The author complains about a lack of product leadership at Phillips, but HA has always been renown for ignoring their users.
I'm running the docker container (since I already had a home server running docker containers), but a NUC with HAOS for my folks has been working great.
All that being said, I find it a little odd that this article is somehow decrying HAOS as a worse alternative to a proprietary, anti-user black box developed by companies trying to squeeze more profit, just because they played fast-and-loose with some shell scripts at some point. (Aside: I just installed Homebrew on a new Mac today, and it's still just a curl | sh)
Most of the major consumer IoT vendors have had major security incidents (Wyze, Hue, Nest, Arlo, many others), and if nothing else, my little HAOS Rpi gets a little obscurity compared to the big names getting hit by script kiddies. Not to mention it's easy for me to keep it local-only and just join it to my Tailscale network.

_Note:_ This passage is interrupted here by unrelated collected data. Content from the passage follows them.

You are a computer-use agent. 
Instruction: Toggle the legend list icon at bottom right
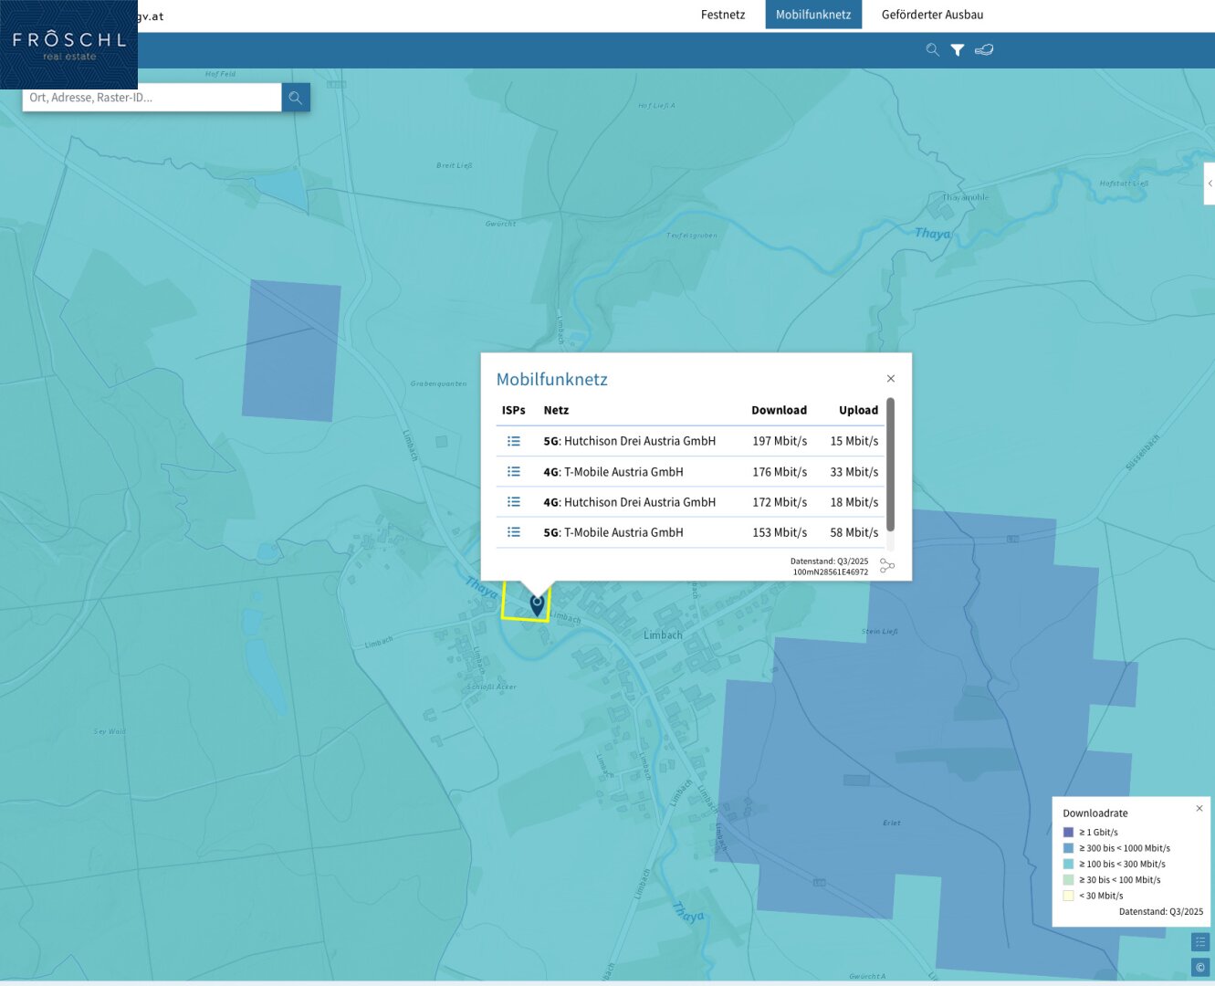click(x=1200, y=941)
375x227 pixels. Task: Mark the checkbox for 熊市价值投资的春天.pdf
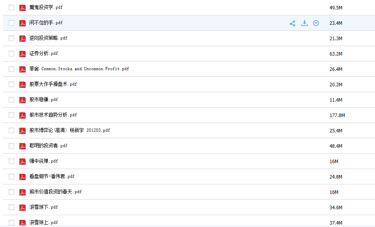tap(11, 192)
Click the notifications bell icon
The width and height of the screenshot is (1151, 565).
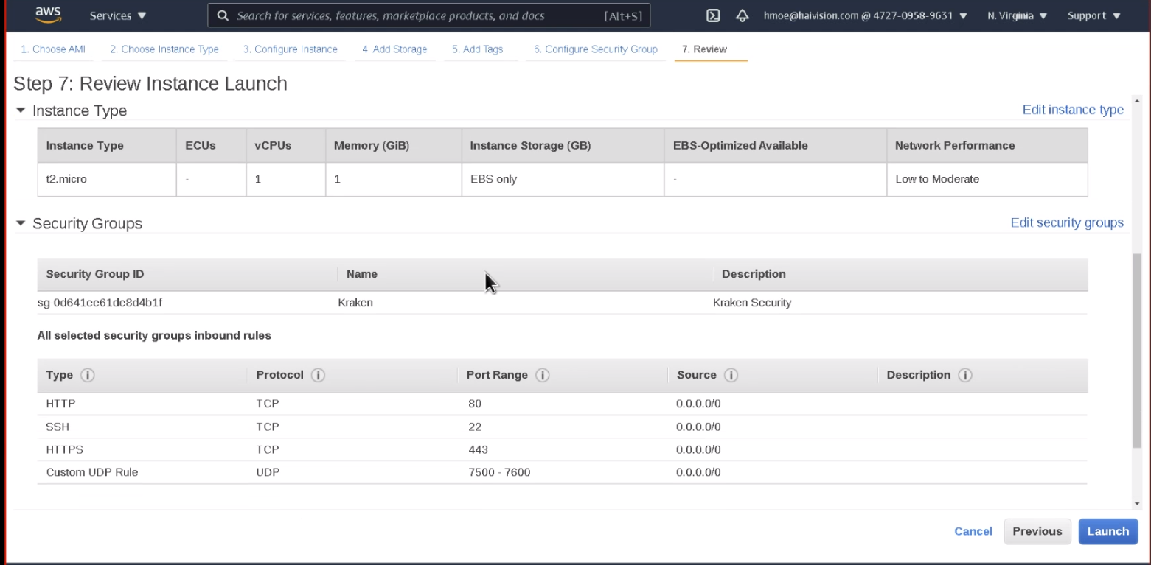(x=743, y=14)
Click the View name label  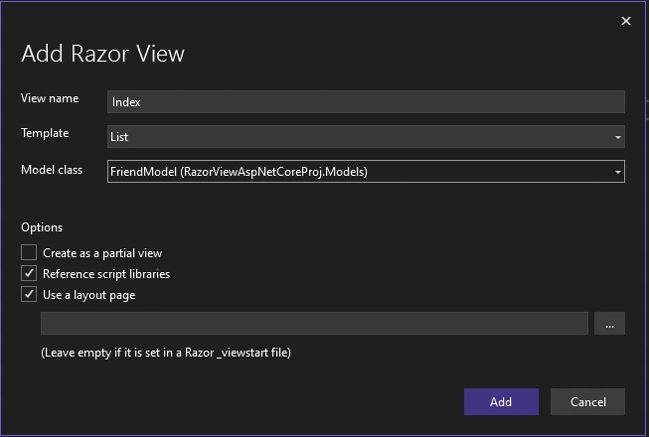[50, 98]
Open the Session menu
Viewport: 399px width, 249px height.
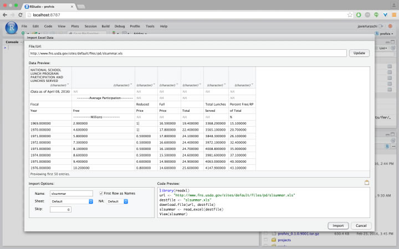point(90,26)
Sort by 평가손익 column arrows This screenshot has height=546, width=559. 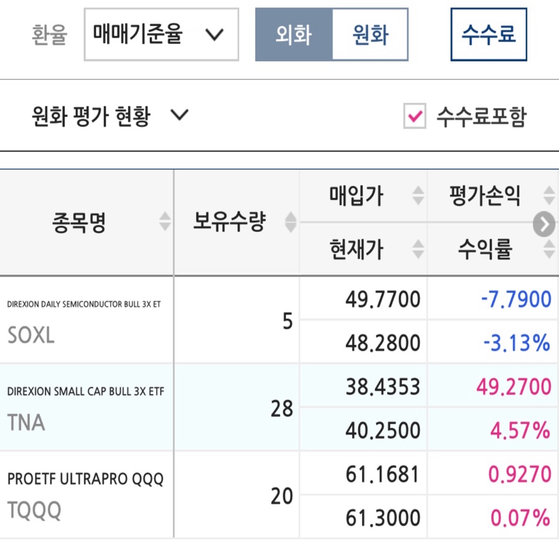click(549, 195)
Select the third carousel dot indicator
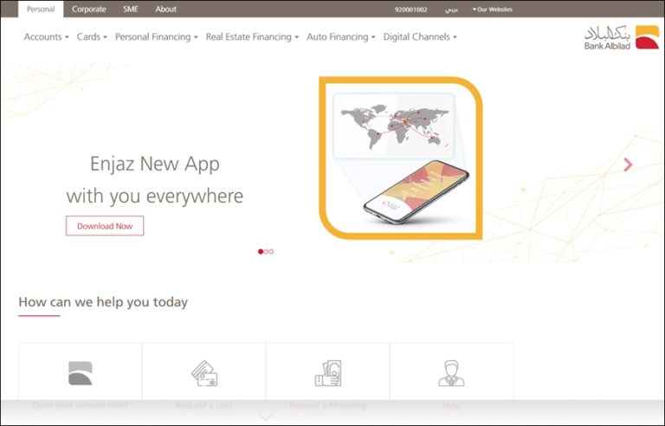Screen dimensions: 665x426 pyautogui.click(x=271, y=251)
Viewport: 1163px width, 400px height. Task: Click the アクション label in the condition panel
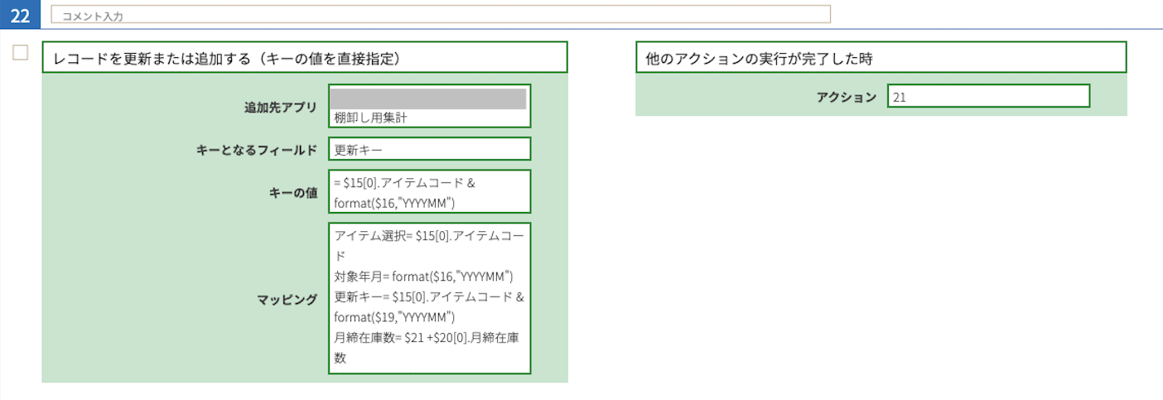point(846,97)
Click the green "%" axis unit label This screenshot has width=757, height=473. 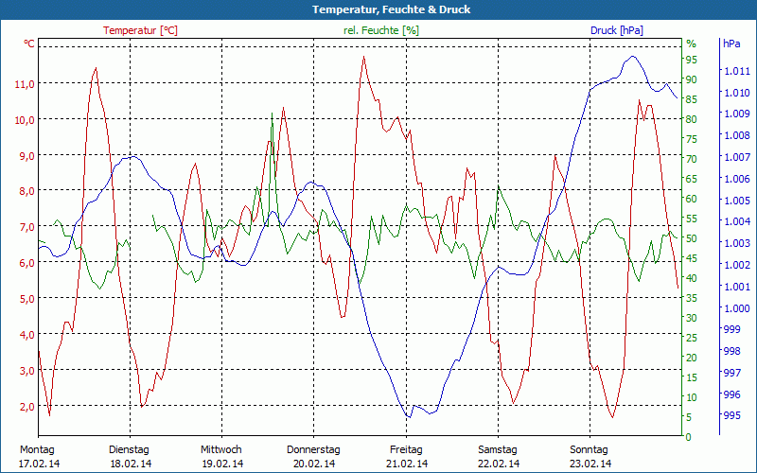tap(691, 44)
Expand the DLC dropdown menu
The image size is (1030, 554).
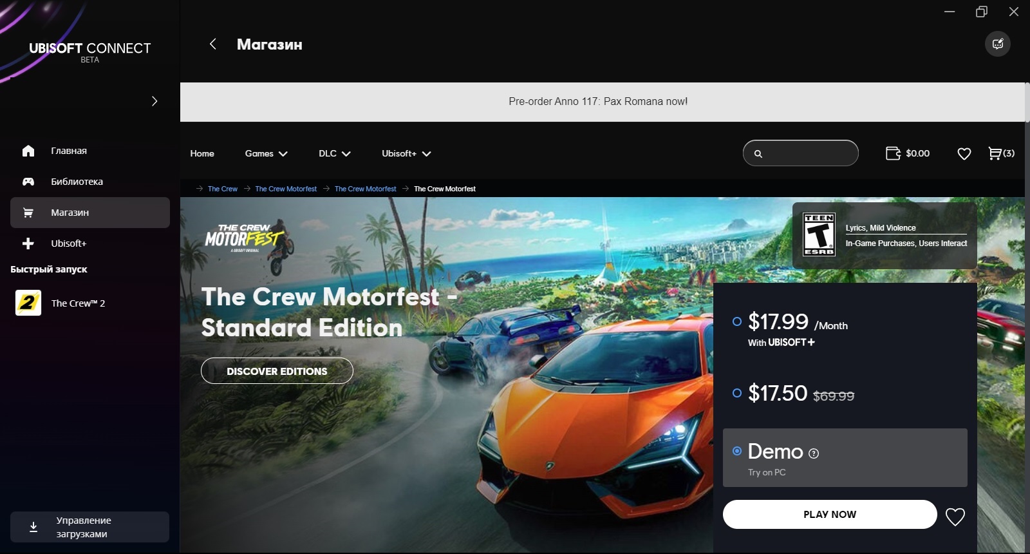334,153
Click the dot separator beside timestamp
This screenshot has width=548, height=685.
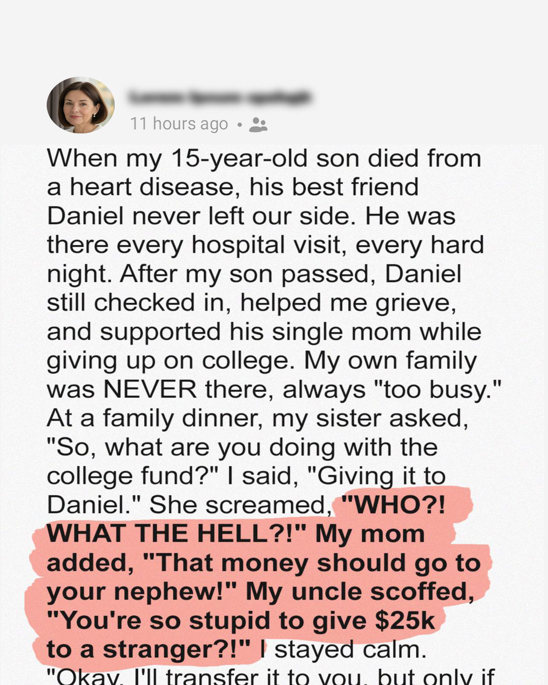click(x=239, y=125)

But given all the allusions to HomeKit, I suspect the author has total faith in Apple to do it right (not a wholly misplaced assumption) and wants everything to just talk HomeKit.
Which we might actually get (in practice) as Matter makes inroads! Hell, I'd love for everything to talk HomeKit because HA can emulate a HomeKit Controller, and that means less cloud APIs. Win for everyone!
HA is one guy's pet project to goof around with the latest and greatest technologies.